| Task item |
Locate the line containing "Where should I click to: Open" in the entries below, then retype it and every later line exactly, leaving out pictures.

| Provided records |
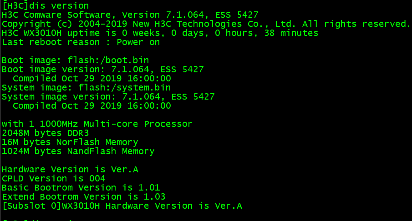Viewport: 412px width, 221px height.
Task: Click "Last reboot reason : Power on"
Action: coord(81,42)
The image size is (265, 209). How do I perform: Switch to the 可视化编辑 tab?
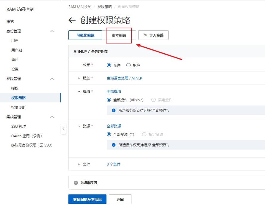tap(85, 35)

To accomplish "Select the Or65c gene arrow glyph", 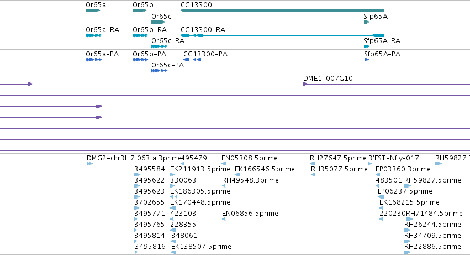I will coord(159,22).
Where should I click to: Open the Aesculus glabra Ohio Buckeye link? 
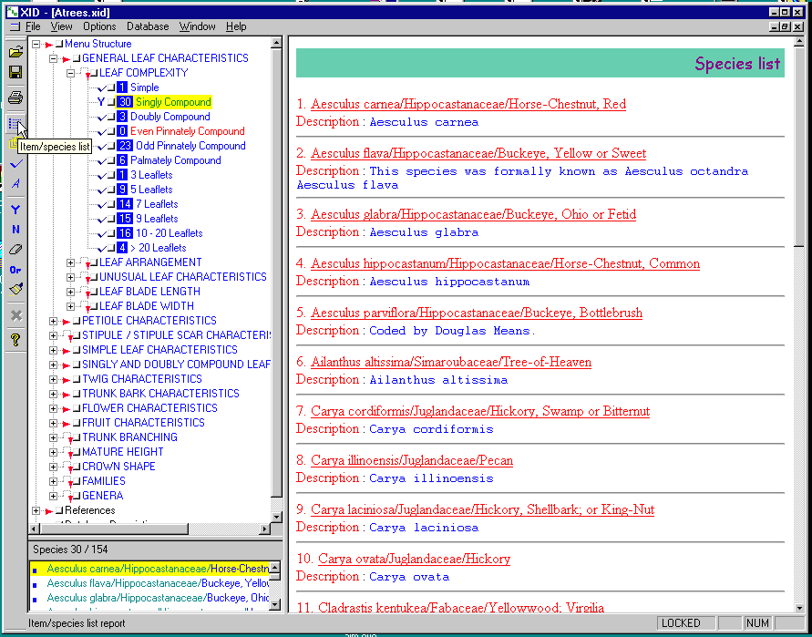coord(473,215)
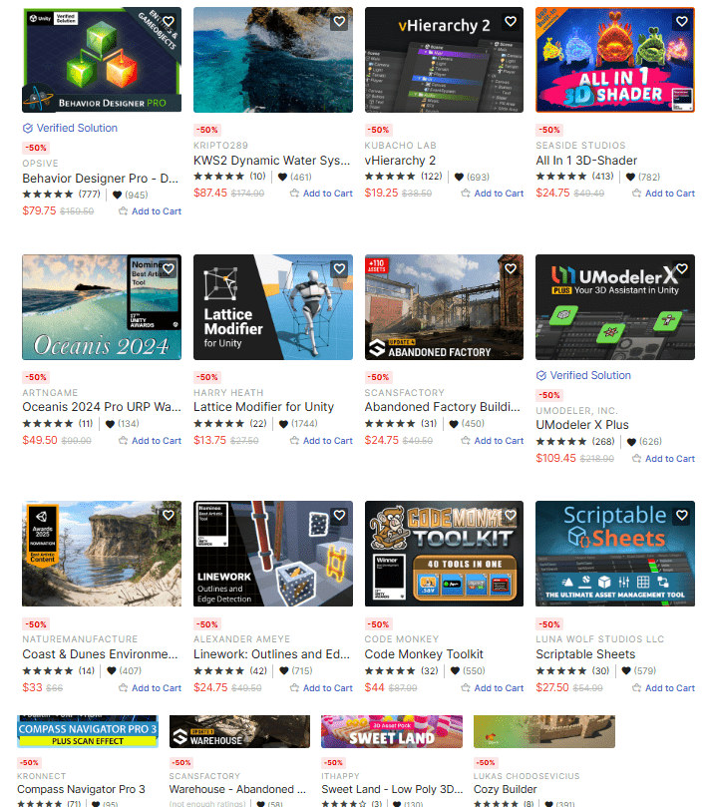The image size is (706, 807).
Task: Open the Sweet Land asset pack thumbnail
Action: tap(392, 731)
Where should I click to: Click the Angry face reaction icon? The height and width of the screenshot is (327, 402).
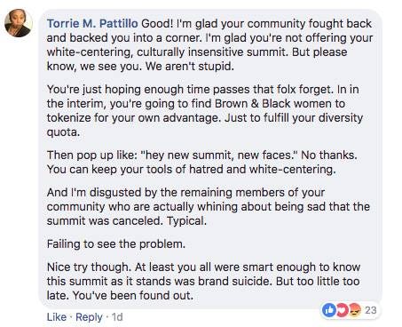(354, 310)
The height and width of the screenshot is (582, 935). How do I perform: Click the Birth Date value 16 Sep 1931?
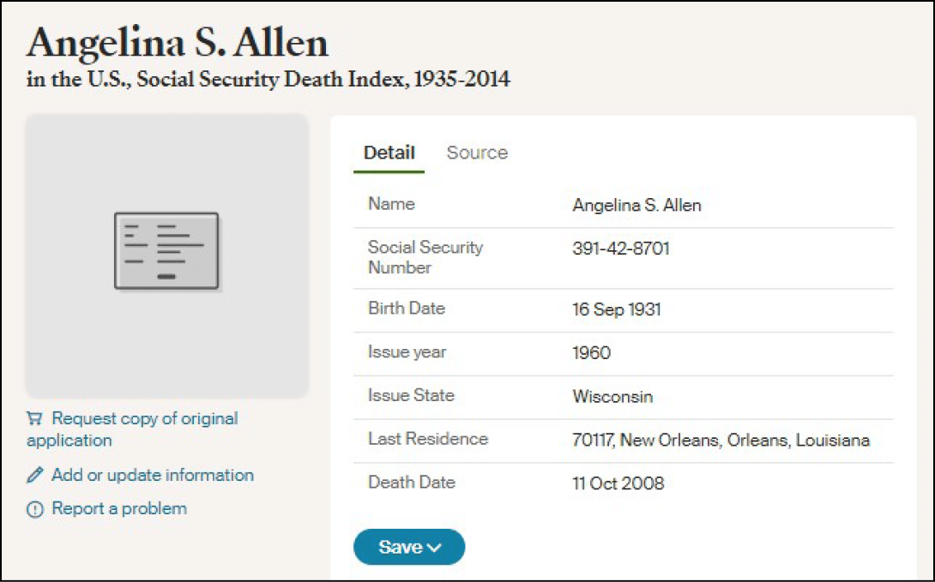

| Answer space |
Where should I click to: Open the Aesculus glabra Ohio Buckeye link? 
coord(473,215)
The image size is (706, 807).
Task: Open the Sweet Land asset pack thumbnail
Action: tap(392, 731)
Where should I click to: Click the Angry face reaction icon? The height and width of the screenshot is (327, 402).
(354, 310)
The height and width of the screenshot is (582, 935). How do I perform: Click the Birth Date value 16 Sep 1931?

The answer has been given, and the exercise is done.